Obviously, serious critical pain ought to be aggressively treated, but what about life-long pain? After my 11th surgery when I was 13, my surgeons stopped telling me that their cutting would make me pain free. Pain had become my life’s poltergeist — as noisy and mischievous as any spirit that might pop up in the random television. It was my real disability, but one that I couldn’t mention to those good folks who didn’t think of me that way.
Compassionate physicians and psychologists sought to help me control my pain. Despite my ability to do biofeedback on a dime and to compartmentalize better than the Container Store, pain never gave way to my commands.
Mostly I started taking pain medication. In my 44 years, I have tried every legal painkiller. Most of them I liked, because they helped me keep the fiction. I could name myself a person with a disability but I didn’t feel dependent, needy or idle — our society’s real markers for disability. I could use pain medication to return to doing everything that I wanted in my life; and when pain first oozed in and then exploded on the scene, these meds made it possible to keep me going when pain said “Stop.”

PROBLEM DETAILS:
List the traits that the passage on lifelong pain calls "our society's real markers for disability."

Records drawn from a dataset
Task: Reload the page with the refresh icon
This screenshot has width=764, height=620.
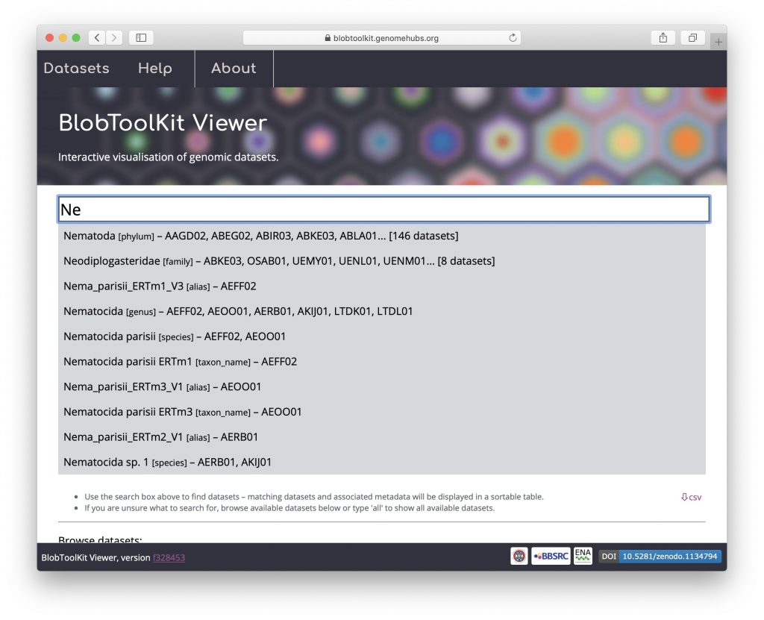Action: coord(513,38)
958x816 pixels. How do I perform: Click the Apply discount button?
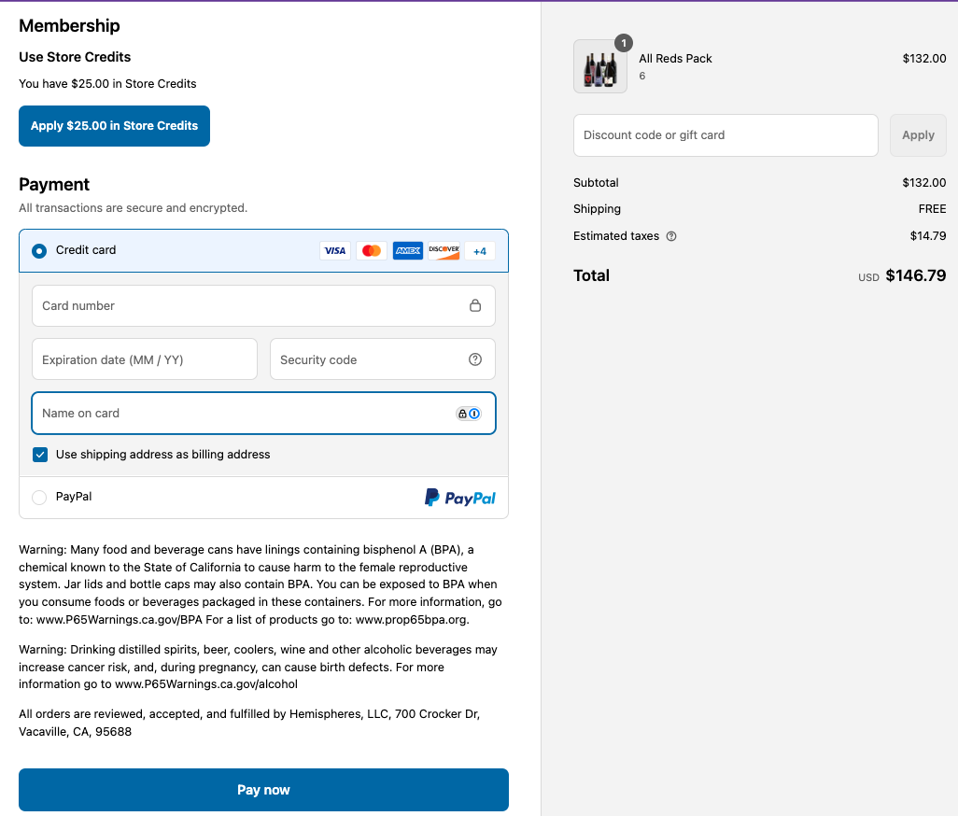tap(918, 135)
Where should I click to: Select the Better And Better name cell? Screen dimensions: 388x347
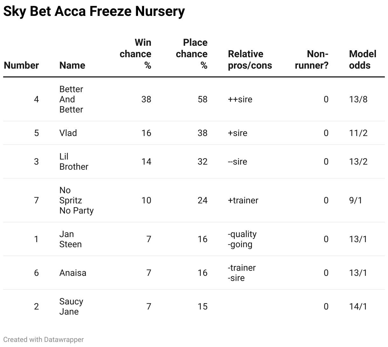coord(71,99)
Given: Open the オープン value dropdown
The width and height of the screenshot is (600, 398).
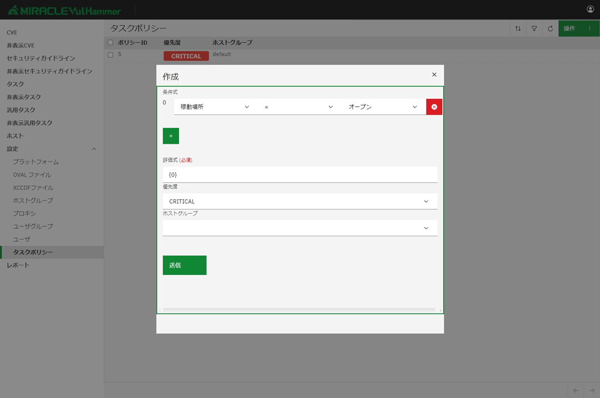Looking at the screenshot, I should coord(383,107).
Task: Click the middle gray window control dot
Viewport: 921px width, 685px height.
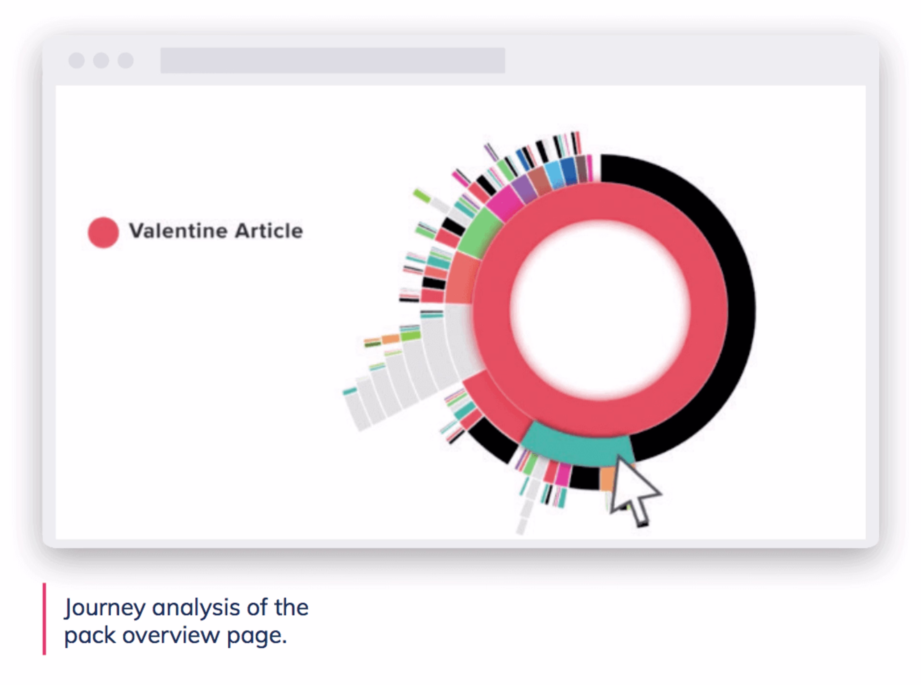Action: point(101,60)
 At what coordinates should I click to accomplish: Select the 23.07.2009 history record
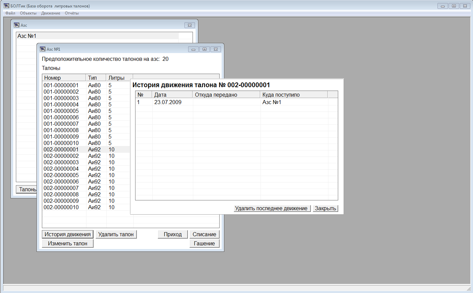(168, 102)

TASK SOLUTION:
Dependent, needy, idle